The Bench said “Article 21 coupled with 32 provides the finest guarantee and most effective protection of the most precious of all rights — the right to life and personal liberty. Any indication of violation of this right would put all the faculties of this court on high alert to find out the truth. In case the court finds that there has, in fact, been violation of the right, it would be the court’s bounden duty to step in to protect those rights against the unlawful onslaught by the state. We, therefore, see no reason not to examine the matter directly but only vicariously and second-hand, through the agency of the NHRC.”
The Supreme Court said: “It is true that Manipur is a disturbed area, that there appears to be a good amount of terrorist activity affecting the public order and, maybe, even security of that State. If the police version of the incidents in question were true, there could have been no question of any interference by the court. Nobody can say the police should wait till they are shot at. It is for the force on the spot to decide when to act, how to act and where to act. It is not for the court to say how the terrorists should be fought. We cannot be blind to the fact that even after 50 years of our independence, our territorial integrity is not fully secure.

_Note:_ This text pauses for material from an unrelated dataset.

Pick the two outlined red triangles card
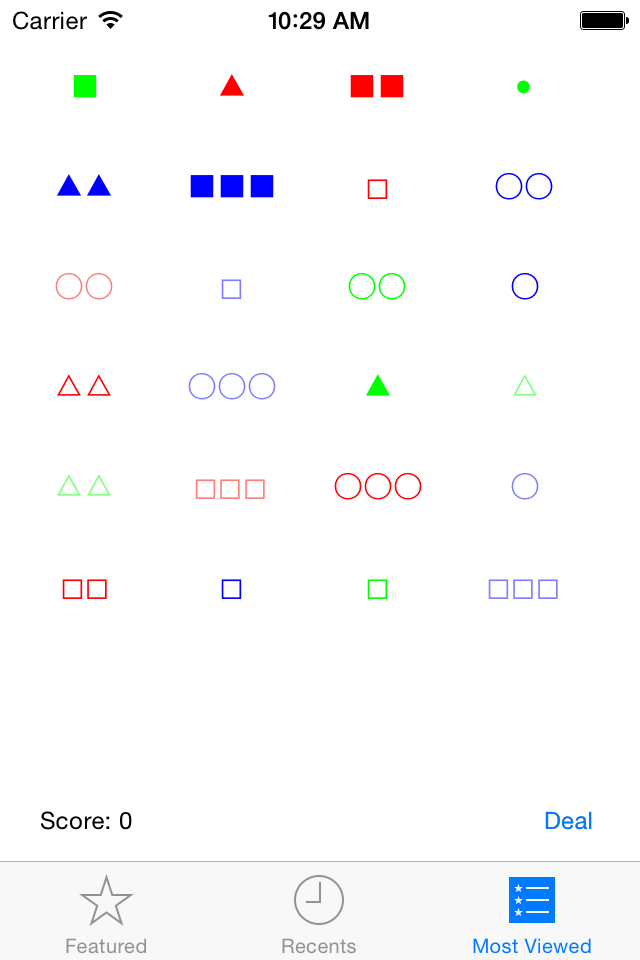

We request the commission to make a thorough enquiry in the first six cases.”
The commission, which includes the former Chief Election Commissioner, J.M. Lyngdoh, and the former DGP, Karnataka, Ajay Kumar Singh, would also address the larger question of the role of the State police and the security forces and make a report on their functioning within 12 weeks. If it was found that they violated legal bounds, the commission should make its recommendations for keeping the police and security forces within the legal limits without compromising on the fight against insurgency, the Bench said.